А вчера под вечер, вернувшись с покоса, они с матерью нашли его растянувшимся в чем есть на неразобранной постели, отхрапывающим с присвистом.
— Что это с ним? — спросил отец у Павлика, зная заранее ответ.
— А пьяный дак! — вроде бы даже похвастался мальчишка.
Иван Васильевич поостерегся оглядываться на жену. Та засуетилась, забегала, что называется, готовая принять огонь на себя, принялась разувать и раздевать бесчувственного сына.
В приделе еще что-то было не в порядке. Иван Васильевич не сразу догадался, что мозолит ему глаза пустота на комоде. Здесь издавна стояла старенькая радиола, теперь ее не было.
— Где?!
— А! — пренебрежительно отмахнулся Павлик. — Гриша поковырялся-поковырялся и выбросил в сенки. Говорит, лучше магнитофон купить.
— Видите, магнитофон ему лучше! Ты его еще заработай!
Та радиола в свое время трудно досталась семье. Их тогда вообще было не достать. Продавали как-то одно шасси, без коробки. Вася с Петей днями и ночами колдовали над ней и сварганили-таки вполне приличную штуку. Так при ней и выросли, и была она памятна всем и дорога. Но вот незаметно вышла из строя, никто не знал почему, может, просто одна из ламп отработала свой срок. Иван Васильевич все собирался свозить ее в район и показать мастеру, да никак руки не доходили…
Но он смолчал и тут, хотя жена увивалась вокруг: если надо, меня, меня ругай, и побьешь — не обижусь! Я во всем виновата, я одна!
Теперь, снуя в шумных шлепанцах из избы во двор и обратно с утренним пойлом для скотины, она пугалась его упражнений:
— Ой да Гриша! На работе наломаешься за день!
— Вот и надо силенок поднакопить, мам! — вроде бы в шутку, но на полном серьезе отвечал сын.
— Гри-и-иш, а что это за балясины у тебя?

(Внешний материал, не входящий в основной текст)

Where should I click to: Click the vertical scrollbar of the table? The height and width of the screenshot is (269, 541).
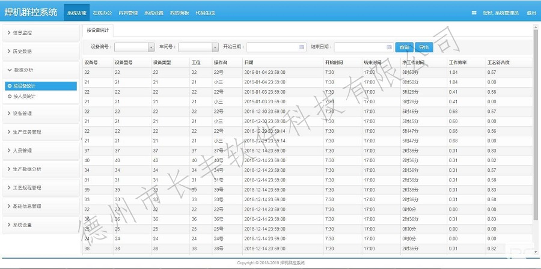(536, 120)
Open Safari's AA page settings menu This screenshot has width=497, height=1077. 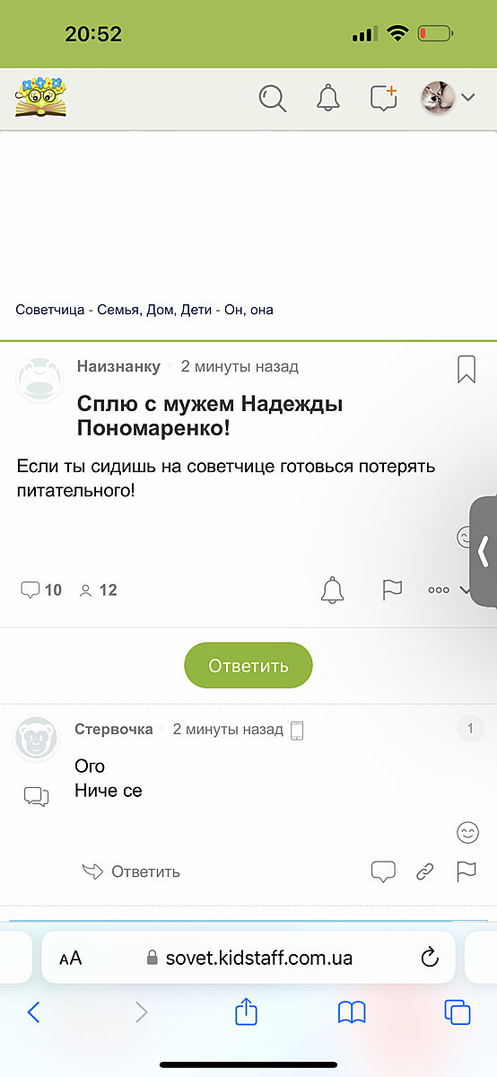70,958
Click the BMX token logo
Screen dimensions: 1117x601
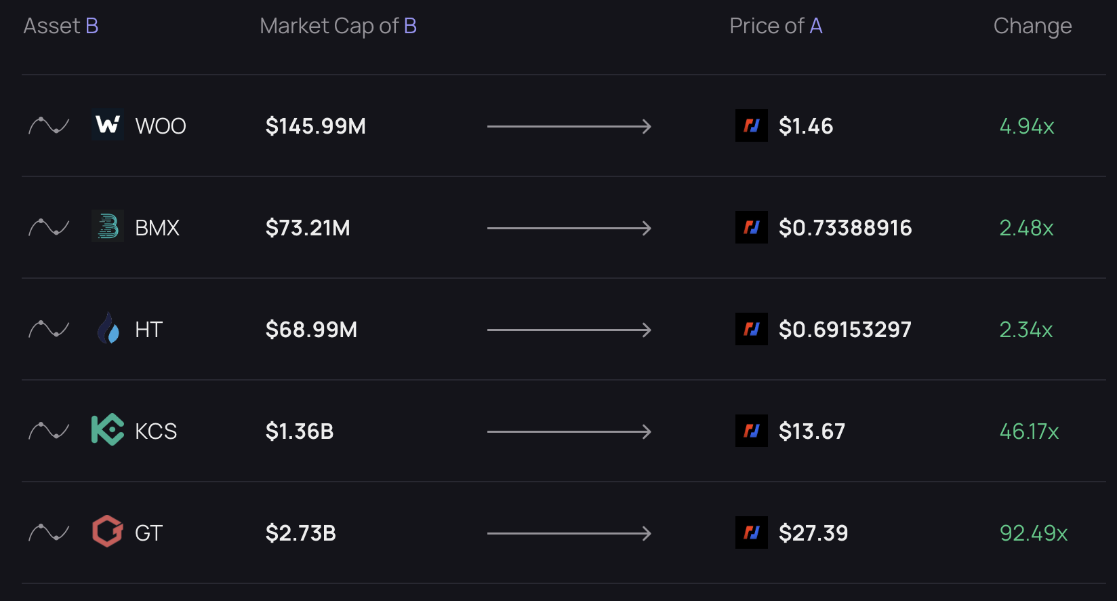[108, 227]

— Гантели, мам. Спортивный снаряд.
— Ой, господи! Снаряд!
— Не артиллерийский, мам, не пугайся.
Рядом с сыном мать казалась худенькой девочкой-подростком, назойливо, но тщетно липнувшей к великовозрастному парню: и росточком не удалась, и телом еще не налилась, и понятия нет, что парень терпит ее только из милости.
«Господи! Подруженька! — ужаснулся Иван Васильевич. — Как же далеко ушли от нас наши дети, а мы и не замечаем!»
Сосредоточенное лицо сына не выражало никаких чувств, как у человека, занятого привычным, обязательным делом. Широкие плечи костисты, тонкая сухая кожа выделяла каждую маломальскую завязь мускулатуры, как на теле древнегреческих статуй. Только там все мертвое, застывшее, а тут — ишь, как трепетно поигрывает каждый узелок и радуется утру, солнцу, предстоящей страдной работе!
Иван Васильевич не помнил, каким был в свои семнадцать лет. Как ни силился, не мог вспомнить себя обнаженным, бездумно поигрывающим мускулами вот так — ради одного телесного удовольствия. В его семнадцать лет у него была одна только работа, работа и работа, а во время работы не будешь любоваться игрой мускулов.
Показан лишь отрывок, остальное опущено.